Good morning, Whitewater.
Midweek in the Whippet City will be mostly cloudy with a high of forty-three. Sunrise is 6:47 and sunset is 7:13, for 12h 25m 24s of daytime. The moon is a waxing crescent with 31.4% of its visible disk illuminated.
Whitewater’s Tech Park Board meets at 8 AM. This afternoon, the CDA’s Seed Capital Committee meets at 4 PM, and the CDA Board at 5 PM.
It’s the one-hundred fourth anniversary of the Triangle Shirtwaist Fire:
The Triangle Shirtwaist Factory fire in Manhattan, New York City on March 25, 1911 was the deadliest industrial disaster in the history of the city, and one of the deadliest in U.S. history. The fire caused the deaths of 146 garment workers – 123 women and 23 men [1] – who died from the fire, smoke inhalation, or falling or jumping to their deaths. Most of the victims were recent Jewish and Italian immigrant women aged 16 to 23;[2][3][4] of the victims whose ages are known, the oldest victim was Providenza Panno at 43, and the youngest were 14-year-olds Kate Leone and “Sara” Rosaria Maltese.[5]

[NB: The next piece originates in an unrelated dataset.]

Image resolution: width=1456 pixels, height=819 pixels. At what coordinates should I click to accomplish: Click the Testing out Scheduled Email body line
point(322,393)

Because the owners had locked the doors to the stairwells and exits, a common practice used to prevent workers from taking unauthorized breaks and pilferage,[6] many of the workers who could not escape the burning building jumped from the eighth, ninth, and tenth floors to the streets below. The fire led to legislation requiring improved factory safety standards and helped spur the growth of the International Ladies’ Garment Workers’ Union, which fought for better working conditions for sweatshop workers.
The factory was located in the Asch Building, at 23–29 Washington Place in the Greenwich Village neighborhood of Manhattan, now known as the Brown Building and part of New York University. The building has been designated a National Historic Landmark and a New York City landmark.[7]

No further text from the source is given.